What Is CAC (Customer Acquisition Cost)? CAC vs CPA and LTV:CAC (2026)
CAC (Customer Acquisition Cost) is total sales and marketing cost divided by new customers won. Here's the formula, how CAC differs from CPA, and why the LTV:CAC ratio decides whether growth is healthy.
CAC (Customer Acquisition Cost) is the total cost of winning a new customer: all sales and marketing spend divided by the number of new customers in a period. Unlike CPA, which is a campaign metric, CAC is a business metric — and it's the number investors and founders watch most closely.
The CAC formula
CAC = Total sales & marketing cost ÷ New customers acquired
Example: $40,000 of total sales and marketing cost that wins 200 new customers gives a CAC of $200. Crucially, CAC includes more than ad spend — salaries, tools, agency fees and discounts all count.
CAC vs CPA
- CPA is the cost of a single conversion event inside an ad platform (a sale, lead or signup).

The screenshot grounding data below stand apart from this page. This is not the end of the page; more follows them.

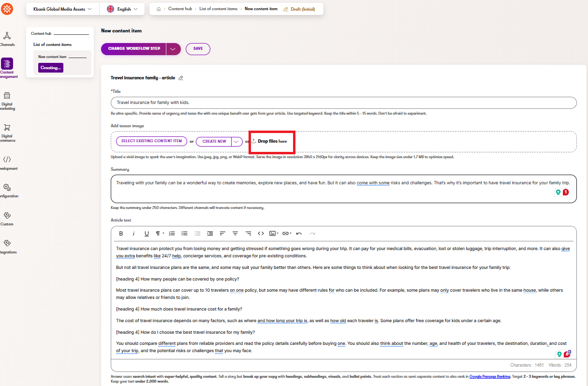This screenshot has height=386, width=588.
Task: Undo the last edit in the article editor
Action: [x=299, y=233]
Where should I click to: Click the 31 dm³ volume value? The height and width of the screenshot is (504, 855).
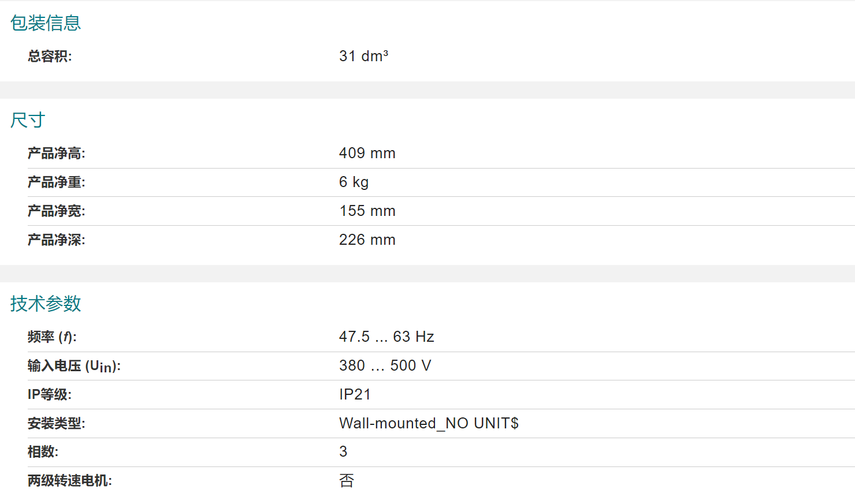pos(363,56)
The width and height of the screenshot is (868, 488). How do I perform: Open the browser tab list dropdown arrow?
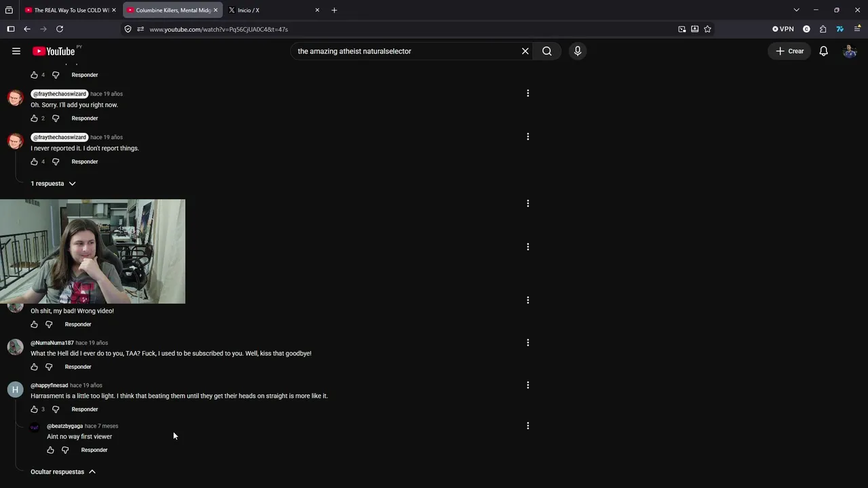click(796, 10)
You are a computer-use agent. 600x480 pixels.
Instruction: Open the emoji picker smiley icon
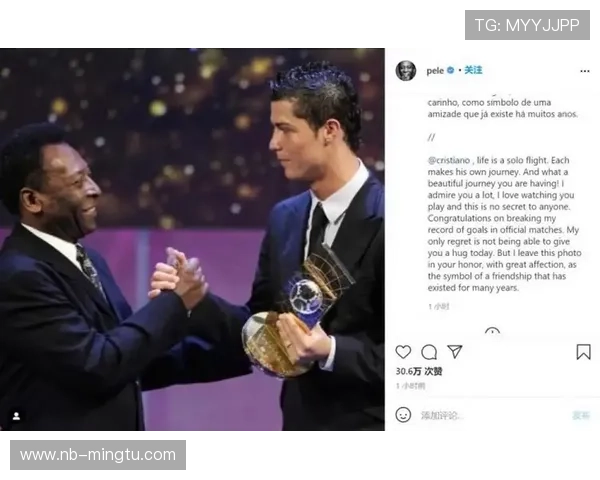(x=403, y=415)

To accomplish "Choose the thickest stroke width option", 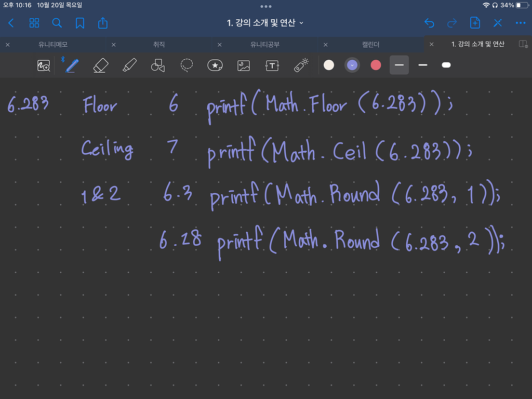I will click(x=446, y=65).
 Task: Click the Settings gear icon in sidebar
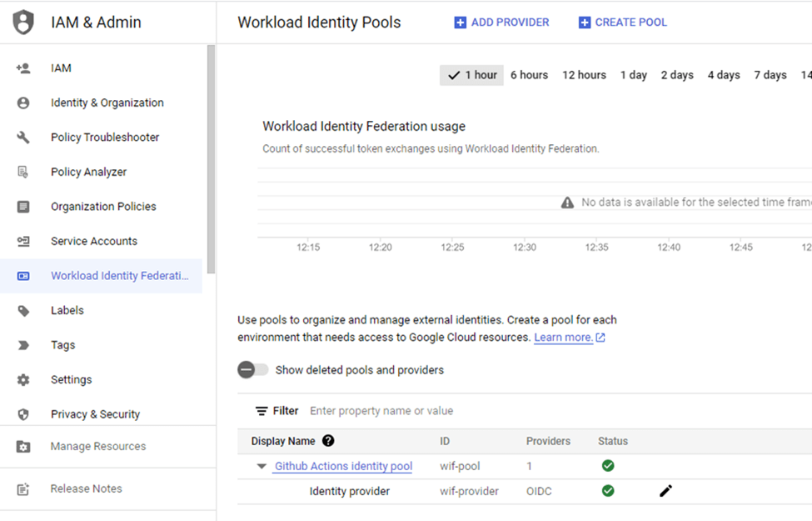[23, 379]

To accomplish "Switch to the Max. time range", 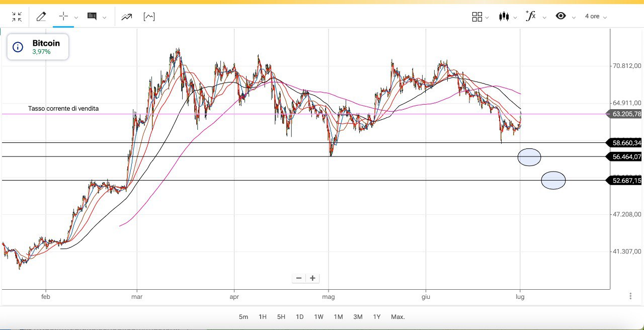I will pos(397,317).
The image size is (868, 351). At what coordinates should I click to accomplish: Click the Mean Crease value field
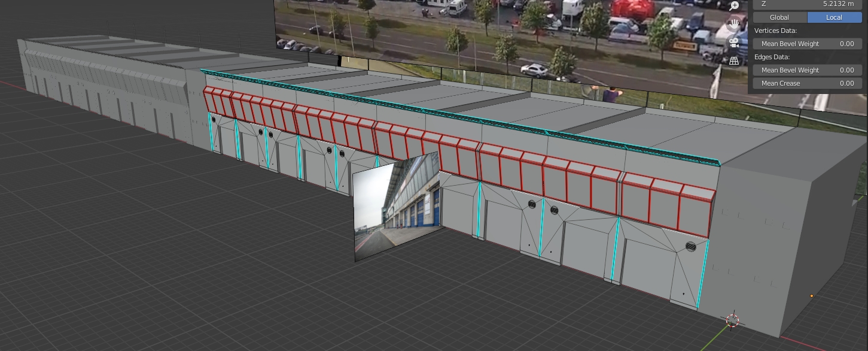point(807,83)
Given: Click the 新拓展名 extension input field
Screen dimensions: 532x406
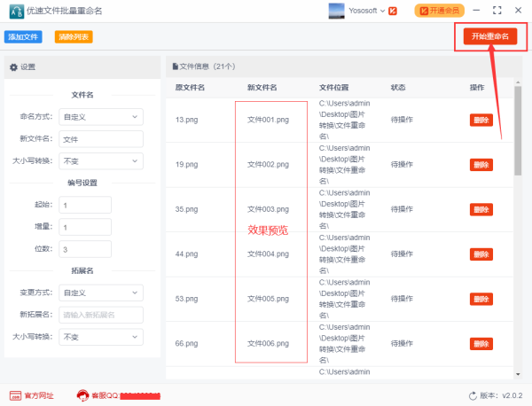Looking at the screenshot, I should 100,315.
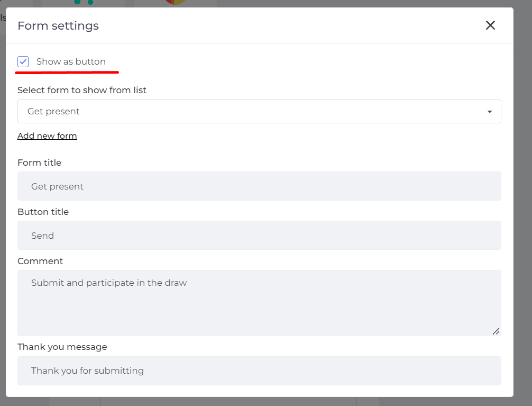Click the 'Thank you message' label
The image size is (532, 406).
click(62, 347)
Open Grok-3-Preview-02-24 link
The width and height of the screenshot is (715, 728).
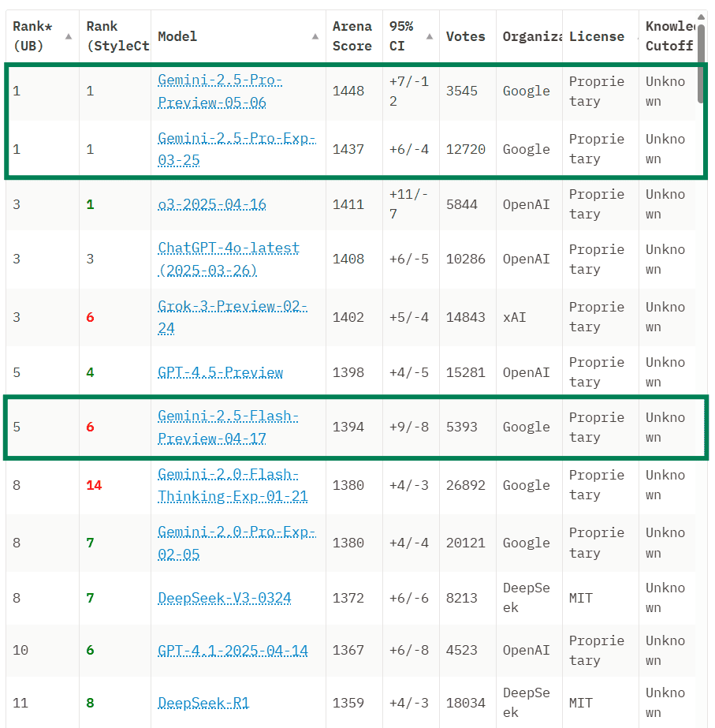233,317
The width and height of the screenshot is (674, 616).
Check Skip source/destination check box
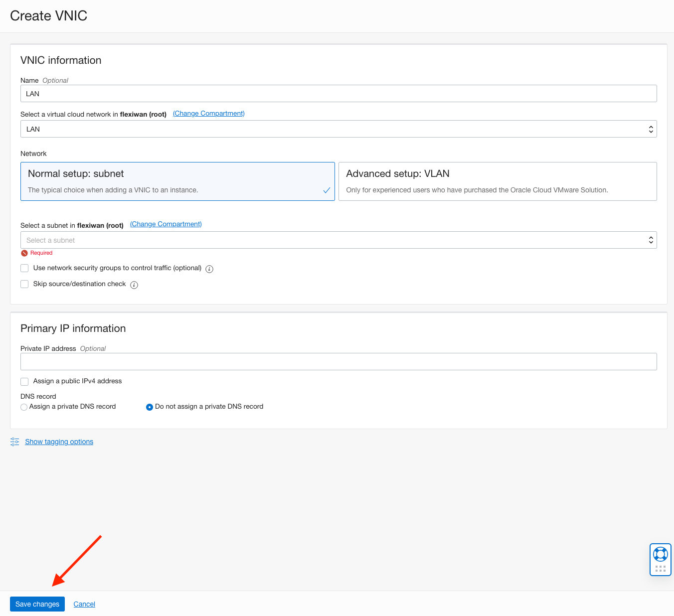(x=24, y=284)
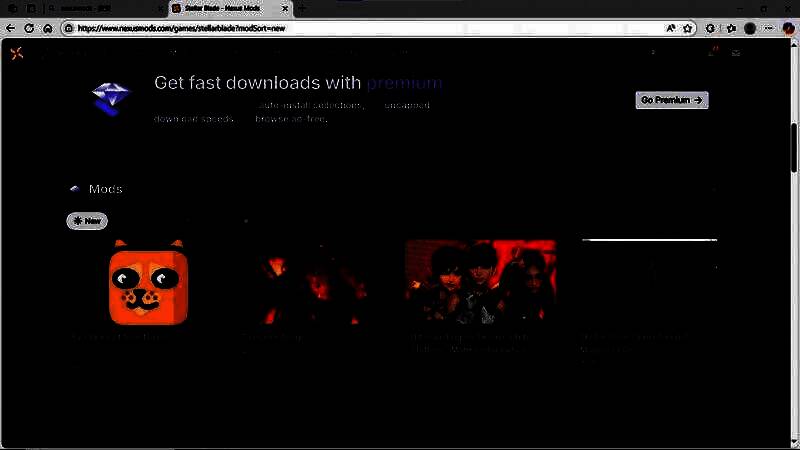
Task: Go to browser home page icon
Action: click(x=47, y=28)
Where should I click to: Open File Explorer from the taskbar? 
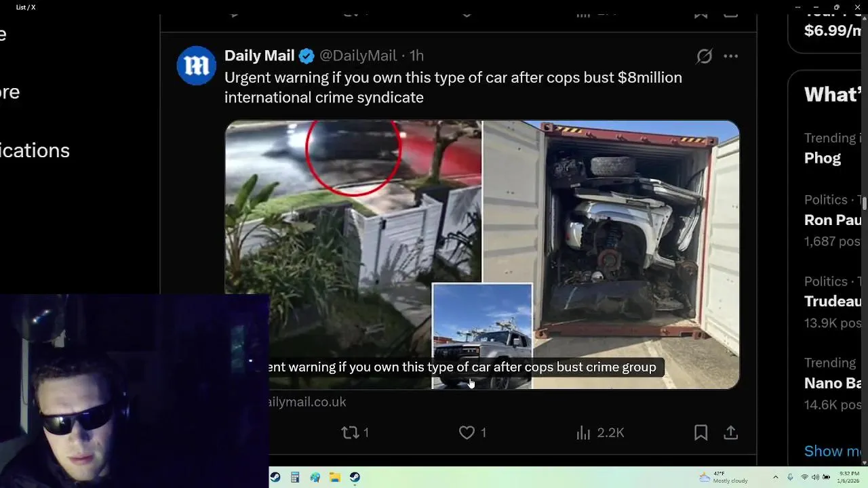pos(335,477)
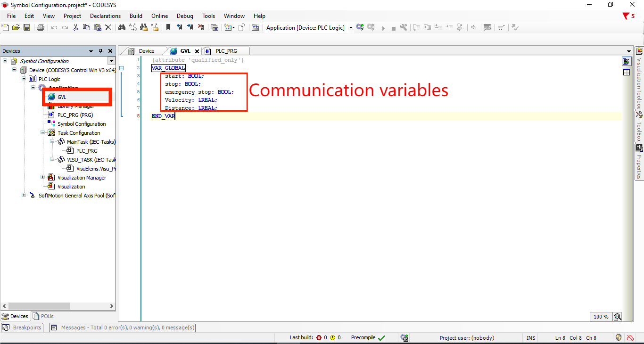
Task: Click the Print icon in toolbar
Action: click(x=41, y=28)
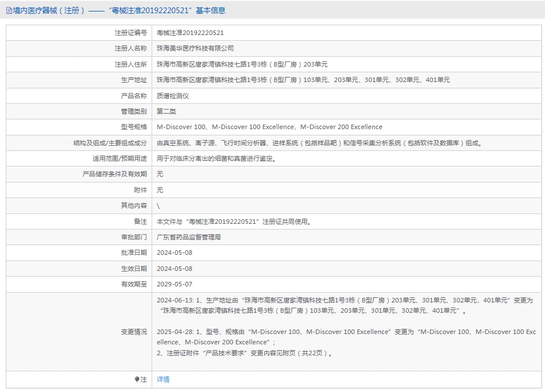Click the 2024-06-13 change record entry
The width and height of the screenshot is (545, 392).
pos(345,305)
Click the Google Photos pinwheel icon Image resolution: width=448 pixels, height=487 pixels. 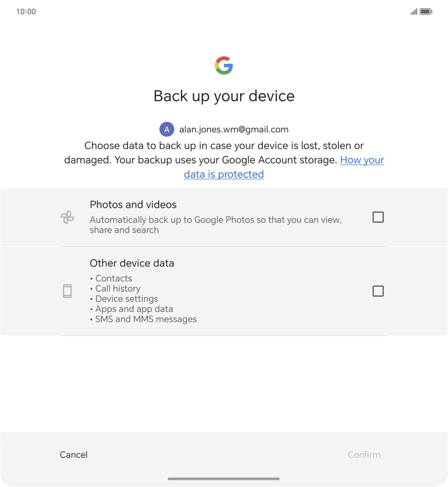[67, 218]
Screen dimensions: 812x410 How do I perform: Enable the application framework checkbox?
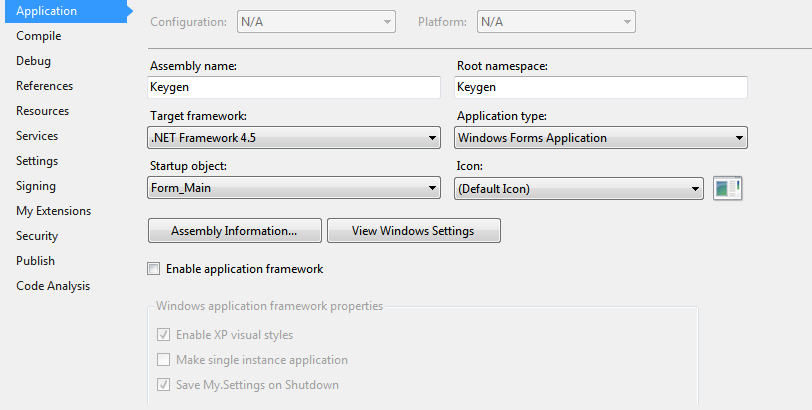coord(153,269)
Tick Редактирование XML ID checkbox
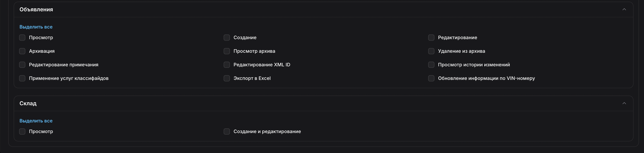 point(227,65)
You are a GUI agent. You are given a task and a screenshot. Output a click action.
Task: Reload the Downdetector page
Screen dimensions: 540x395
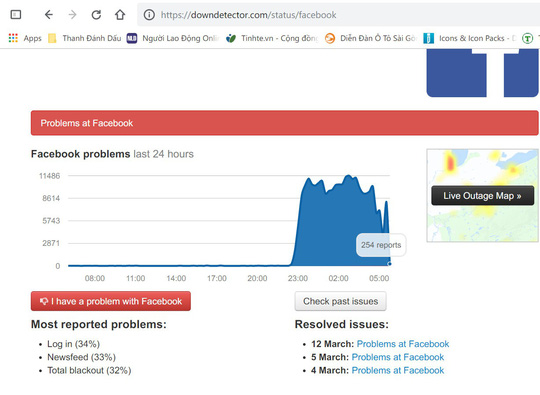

- CAC is the fully loaded cost of acquiring a paying customer across all sales and marketing.
- CAC is always higher than ad-platform CPA because it includes costs the platforms never see.
- Use CPA to optimize campaigns; use CAC to judge whether the business model works.
The LTV:CAC ratio
CAC only means something next to lifetime value (LTV) — the total profit a customer generates over their relationship with you. A common rule of thumb is an LTV:CAC ratio of about 3:1: below it, you may be overspending to grow; far above it, you may be underinvesting. Also watch CAC payback — how long it takes a customer to repay their acquisition cost.
How Floowzy helps
Floowzy gives you accurate, single-currency ad spend and CPA per platform — the cleanest possible input into your CAC calculation — and tracks it over time, so the marketing portion of CAC is never guesswork.
Frequently asked questions
- What's the difference between CAC and CPA?
- CPA is the cost of a conversion event inside an ad platform; CAC is the fully loaded cost of acquiring a paying customer, including salaries, tools and fees. CAC is always higher than platform CPA and is a business metric rather than a campaign one.
- What is a good LTV:CAC ratio?
- A common benchmark is around 3:1 — customers worth roughly three times what they cost to acquire. Below that you may be overspending; well above it you might be underinvesting in growth. The right target depends on your margins and growth stage.
- Does CAC include ad spend only?
- No. CAC includes all sales and marketing costs — ad spend plus salaries, tools, agency fees and discounts — divided by new customers. That's why it's higher than the CPA your ad platforms report.